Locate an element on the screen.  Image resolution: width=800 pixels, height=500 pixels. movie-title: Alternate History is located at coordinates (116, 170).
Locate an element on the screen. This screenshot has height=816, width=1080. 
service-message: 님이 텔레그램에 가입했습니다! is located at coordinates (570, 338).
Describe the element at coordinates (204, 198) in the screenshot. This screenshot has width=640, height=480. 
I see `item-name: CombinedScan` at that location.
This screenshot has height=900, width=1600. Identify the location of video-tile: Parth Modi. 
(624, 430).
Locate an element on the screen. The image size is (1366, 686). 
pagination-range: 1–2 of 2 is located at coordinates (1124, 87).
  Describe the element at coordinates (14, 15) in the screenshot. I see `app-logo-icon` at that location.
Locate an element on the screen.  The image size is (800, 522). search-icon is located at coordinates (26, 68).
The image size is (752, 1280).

* **Task requirements**:
Please copy the material again, starting with the line that contains "This screenshot has height=900, width=1600." and going on through the line that contains "(624, 430).", and shift every coordinate in the answers by adding 106 to it.

* **Result of this task**:
This screenshot has height=900, width=1600. Identify the location of video-tile: Parth Modi. 
(730, 536).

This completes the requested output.